Sargent's Da Pozzi at Home (1881)
Sargent's Da Pozzi at Home (1881)

It’s a seductive vision, in which everyone looks exquisite – and, for a while, it feels fun to be swept up in the razzmatazz of the Belle Époque, the Gilded Age’s opulence. There’s scant hectoring about bygone attitudes, little engagement with identity politics; just escapism, in the manner of a period drama or fancy-dress ball.

Yet, a one-dimensional argument – that Sargent artfully manipulated his sitters’ “sartorial choices” for pictorial ends – cannot vanquish old concerns about his superficiality.

Is there anything to his art other than sheen and sparkle? Of course, his business was flattery. But, as the high-society parade passes before our eyes (here, Lady Playfair; there, the Countess of Rocksavage), the collective vanity appals. Compare Sargent’s portrait of a rich mother and daughter with a photograph of them sitting for him in Boston: in the painting, they might pass for sisters. Sargent could be a toady; his skilful pictures gloze.

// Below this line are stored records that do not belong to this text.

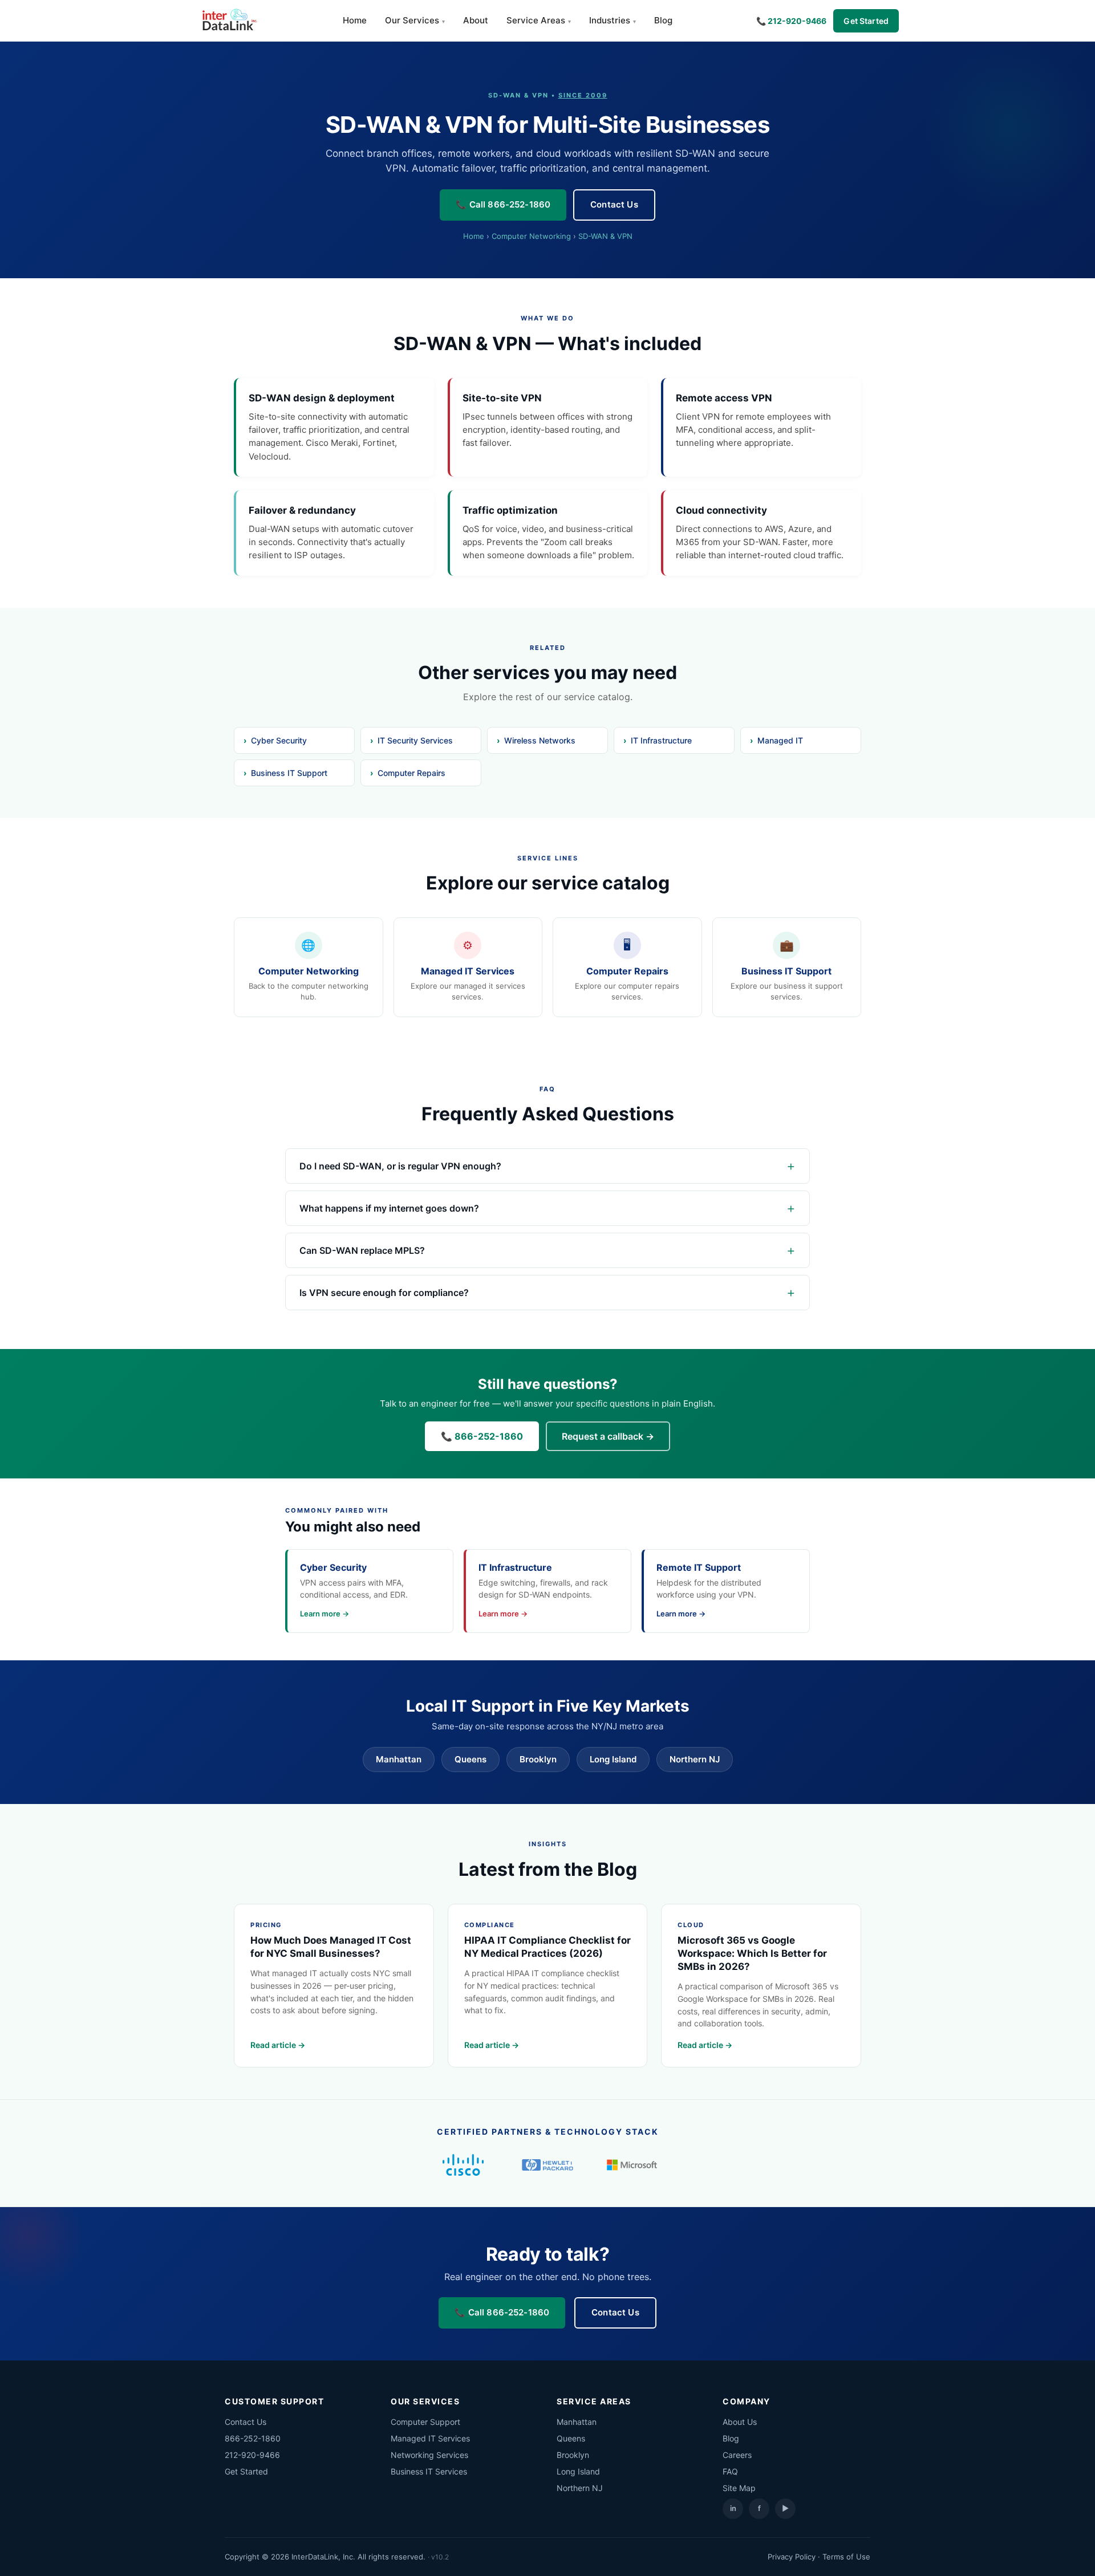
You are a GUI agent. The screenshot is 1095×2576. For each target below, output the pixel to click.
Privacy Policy (792, 2556)
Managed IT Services (430, 2438)
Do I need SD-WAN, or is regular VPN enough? (400, 1166)
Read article (273, 2045)
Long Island (613, 1759)
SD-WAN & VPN (605, 236)
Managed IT (780, 740)
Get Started (866, 21)
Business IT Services (429, 2471)
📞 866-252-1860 (482, 1436)
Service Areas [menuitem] (535, 20)
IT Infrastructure (661, 740)
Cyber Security (279, 740)
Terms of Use (846, 2556)
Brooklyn (538, 1759)
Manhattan (398, 1759)
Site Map (739, 2488)
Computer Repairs (411, 773)
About (475, 20)
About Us (740, 2422)
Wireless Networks (539, 740)
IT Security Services (415, 740)
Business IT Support (289, 773)
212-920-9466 (252, 2455)
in (733, 2508)
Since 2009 (582, 95)
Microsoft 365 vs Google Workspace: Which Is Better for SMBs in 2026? (752, 1953)
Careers (737, 2455)
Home (355, 20)
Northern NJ (695, 1759)
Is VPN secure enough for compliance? (384, 1292)
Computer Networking (531, 236)
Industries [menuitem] (609, 20)
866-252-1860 (253, 2438)
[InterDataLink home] (227, 20)
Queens (470, 1759)
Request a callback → (608, 1436)
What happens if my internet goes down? (389, 1208)
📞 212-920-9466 (791, 21)
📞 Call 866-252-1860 (503, 204)
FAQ (730, 2471)
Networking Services (429, 2455)
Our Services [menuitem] (412, 20)
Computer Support (425, 2422)
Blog (663, 20)
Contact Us (614, 204)
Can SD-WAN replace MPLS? (362, 1250)
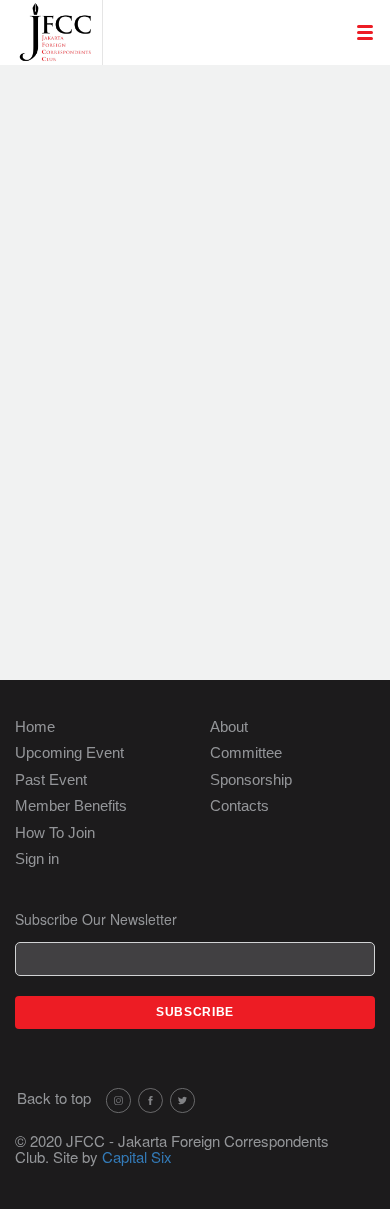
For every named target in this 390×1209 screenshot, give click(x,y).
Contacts (239, 805)
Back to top (54, 1097)
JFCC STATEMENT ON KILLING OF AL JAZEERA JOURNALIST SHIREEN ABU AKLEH (209, 280)
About (229, 726)
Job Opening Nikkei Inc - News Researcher (198, 124)
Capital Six (137, 1156)
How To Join (55, 832)
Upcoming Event (69, 752)
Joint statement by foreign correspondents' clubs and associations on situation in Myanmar (197, 352)
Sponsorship (251, 779)
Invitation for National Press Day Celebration (201, 166)
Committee (246, 752)
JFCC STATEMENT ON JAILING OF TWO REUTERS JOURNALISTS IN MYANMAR (199, 528)
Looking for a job (189, 92)
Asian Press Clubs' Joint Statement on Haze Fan (210, 414)
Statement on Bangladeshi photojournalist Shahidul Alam (210, 589)
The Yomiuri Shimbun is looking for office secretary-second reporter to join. (207, 218)
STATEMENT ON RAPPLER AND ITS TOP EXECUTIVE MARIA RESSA (213, 465)
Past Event (51, 779)
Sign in (37, 858)
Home (35, 726)
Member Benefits (71, 805)
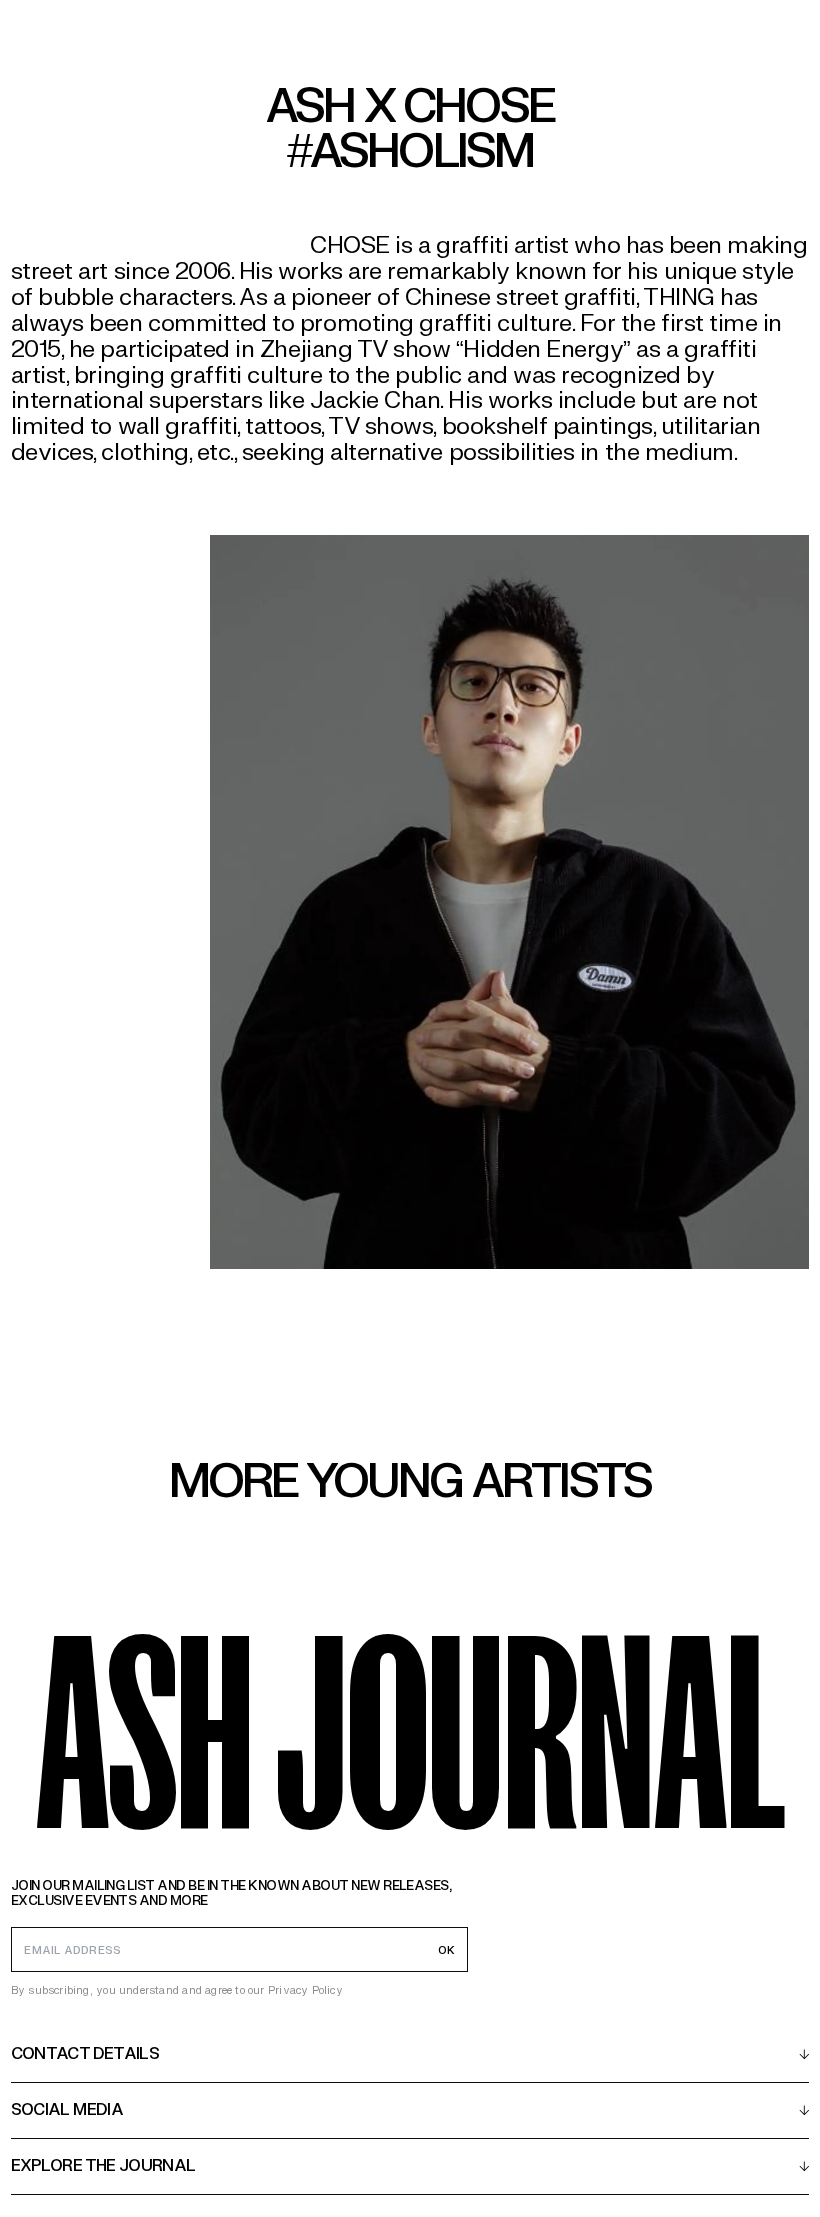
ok (446, 1950)
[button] (410, 2054)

Mrs Hugh Hammersley (1892) by Sargent
Mrs Hugh Hammersley (1892) by Sargent - Sargent, John Singer (1856-1925)

Eventually, the surfeit of sweetness sickens. It’s hard to refute DH Lawrence’s assessment of Sargent’s portraits as “nothing but yards and yards of satin from the most expensive shops, having some pretty head propped up on the top.” Strip away the trimmings – the frills and flounces, silk bows and puffed sleeves – and what’s left?